_Instructions to follow:_
Exclude images and print all the records verbatim.

=== Input data ===

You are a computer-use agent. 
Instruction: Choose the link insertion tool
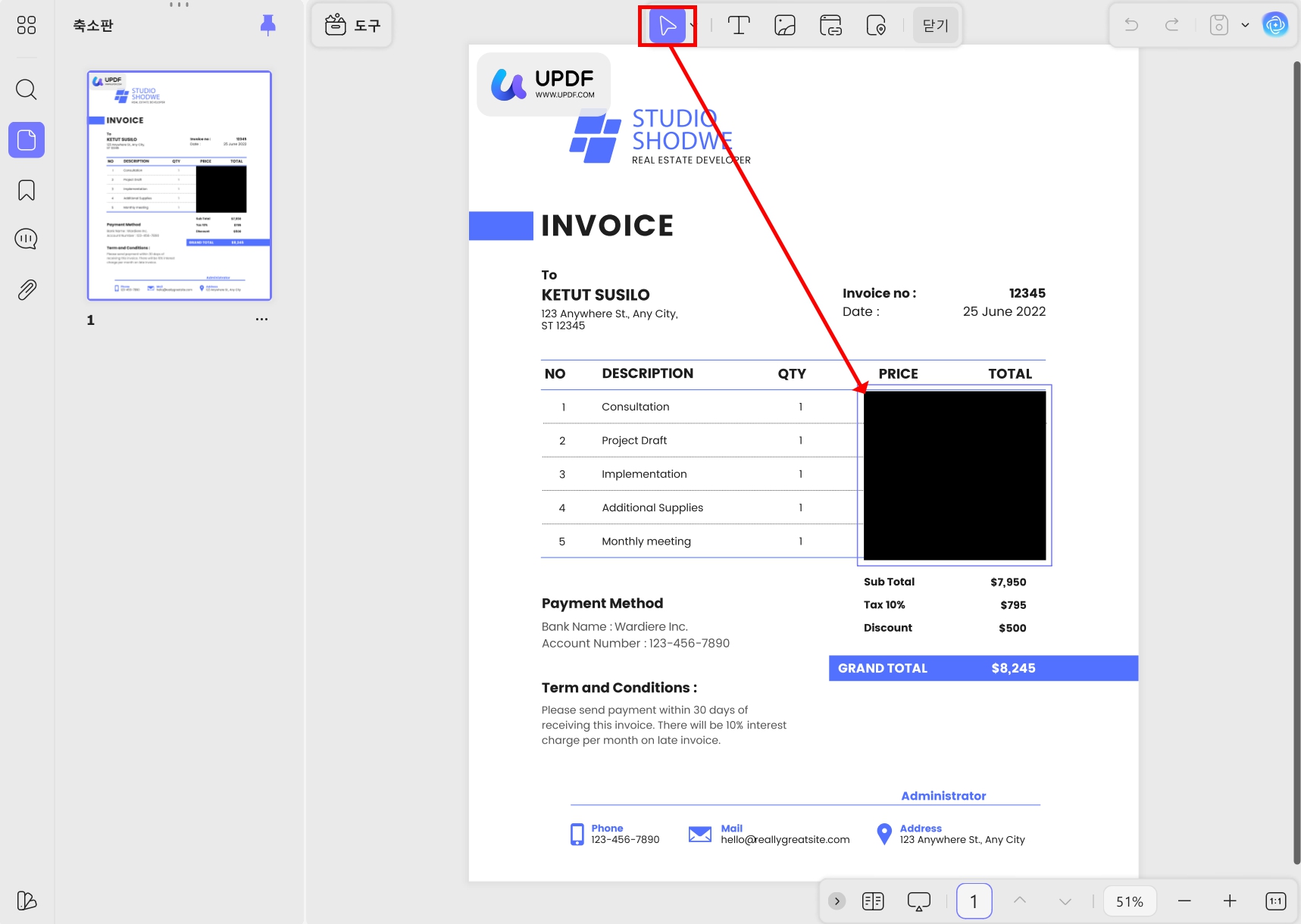pos(830,26)
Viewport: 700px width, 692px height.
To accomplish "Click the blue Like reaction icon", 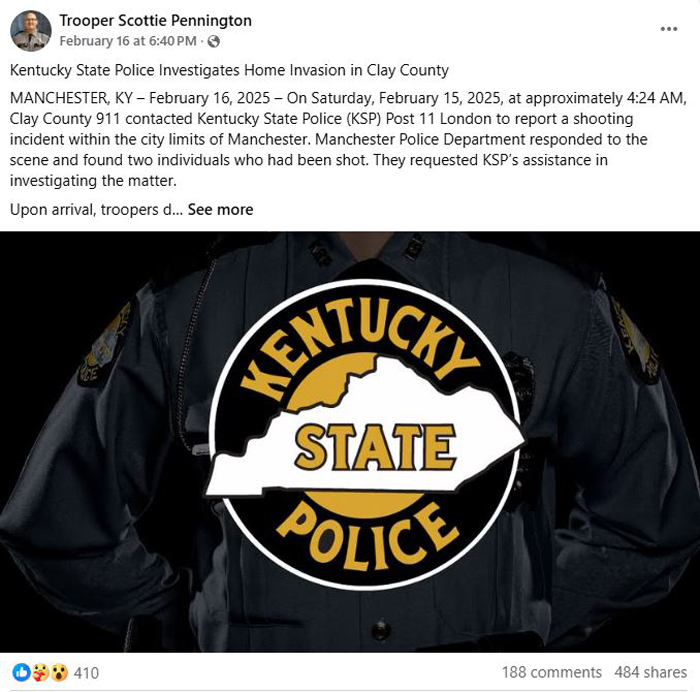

===

_Task result:_
You are a computer-use agent. 
Instruction: Choose the link insertion tool
pos(830,26)
Viewport: 700px width, 692px height.
To accomplish "Click the blue Like reaction icon", 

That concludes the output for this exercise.